July 7, 2011 / 1:58 PM / 8 years ago

Foreign police help summer tourists in Croatia

OMIS, Croatia (Reuters Life!) - For many tourists, a dreamy summer holiday abroad can turn into a nightmare if they run into problems and don’t speak the local language.

Austrian police officer Johann Zsifkovits talks to tourists during a patrol in Croatia's Adriatic touristic port of Pula, 270 kilometers southwest from capital Zagreb July 4, 2011. REUTERS/Nikola Solic

Using rudimentary language skills and body language to describe the details of a theft, a car accident or worse can be challenging, particularly after a traumatic experience.

In order to help overcome the language barrier between local authorities and the tourists who pack Croatia’s Adriatic coast every summer, Croatian police have invited dozens of fellow officers from around Europe to take part in their “Safe Tourist Season” project.

“Our job here is to give information to... German-speaking tourists and help out if they have a problem... anything that may require police assistance,” said Mirco Durinovic, patrolling around the northern coastal city of Pula in his Austrian police uniform.

Durinovic speaks a little Croatian because of his Slavic ancestry. Most other foreign policemen do not, but are paired with a local colleague who speaks English.

One of those, Ivica Milic, patrols with Czech policemen and enjoys his summer assignment in the city of Omis in the south, which attracts thousands of Czechs and Slovaks every summer.

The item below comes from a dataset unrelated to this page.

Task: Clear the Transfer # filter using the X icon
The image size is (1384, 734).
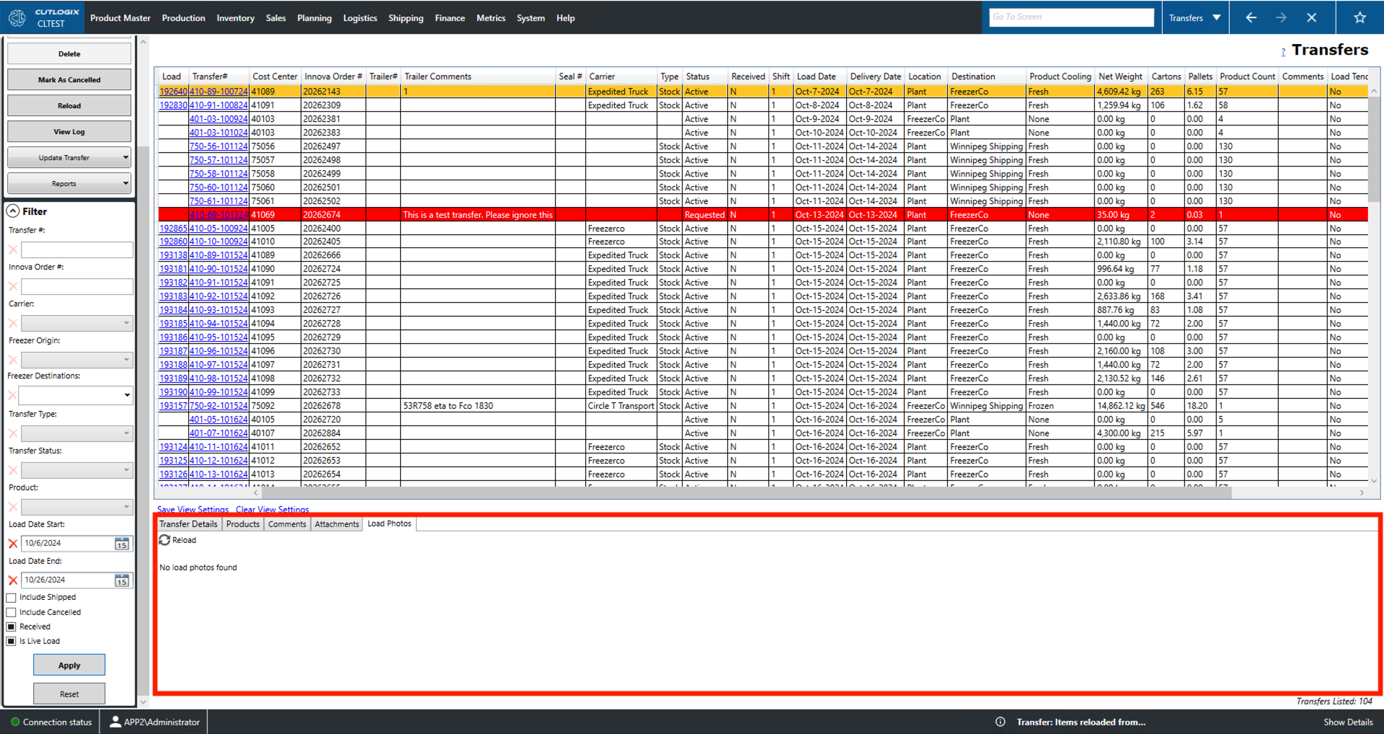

“We’ve had a lot of feedback both from our citizens and tourists and they all really like the idea of this cooperation with the Czech police. Tourists feel safer,” Milic said while distributing leaflets about their presence to passersby.

One of the tourists strolling down Omis’s busy main street agreed.

“This is really great because every other person here is either Czech or Slovak, so it’s a great help,” said Zdenek from Banska Bistrica in Slovakia.

Croatia — which expects to join the European Union in 2013 — earned around 6 billion euros ($8.7 bln) from tourism in 2010, or almost 20 percent of its gross domestic product, and hopes for a 4 percent increase this year.